The ultimate changes in the social status of parici in Venetian Cyprus

Katerina Korre, «Human bondage. The ultimate changes in the social status of parici in Venetian Cyprus (1560-1571)», Cypriot Cultural Details, Mia Gaia Trentin & Iosif Hadjikyriakos (eds), Oxbow Books UK 2015, p. 197-209.

The scarce information that we find in the Venetian sources concerning the social status of paroikoi (villeins, parici) during the Venetian occupation of Cyprus (15th-16th c.) paints a dark picture of the Venetian administration’s aims and measures for the island. It is an undisputed fact that the personal status of parici in Cyprus worsened in comparison to that of the former Luzinian period.
This paper closely examines a compelling attempt by Cypriot villeins to point the finger at corrupted administrative officers and to press charges against the feudatari (feudatories). We discuss the social status of this group a few years before the war of 1570-1 and compare this status to that of small landholders on the Venetian mainland within the wider framework of contemporary religious disputes, revolts and the spread of Humanism. Furthermore, we examine the central government’s response alongside the measures taken to protect Venice’s second largest colony against Turkish threats, on the one hand and on the other, in relation to Spanish promises. Cyprus’ economic potential is discussed as well as the position taken by other Cypriot social groups on the villein matter.

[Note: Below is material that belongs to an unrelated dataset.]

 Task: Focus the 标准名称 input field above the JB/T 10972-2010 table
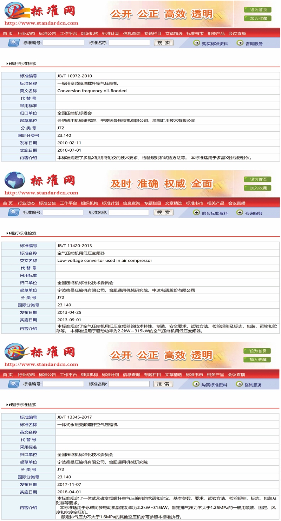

This research focuses on the humiliating treatment of a social class forced into submission, a state that eventually became implicit for the villeins. This state was characterized by endless drudgery and humiliation based on an anachronistic sense of human life. However, enforced obedience proved inefficient in preventing individual defections to the enemy, the desertion of entire villages and, on occasion, even more violent reactions from the oppressed. Despite being confined to Europe’s corner, the social phenomenon of the human distress of Cyprus’ parici was analogous to similar events in the heart of the continent. In the end, this phenomenon bore the signs not only of a distress of the Venetian regime itself, but of the distress of a whole socio-political system based upon the human bondage.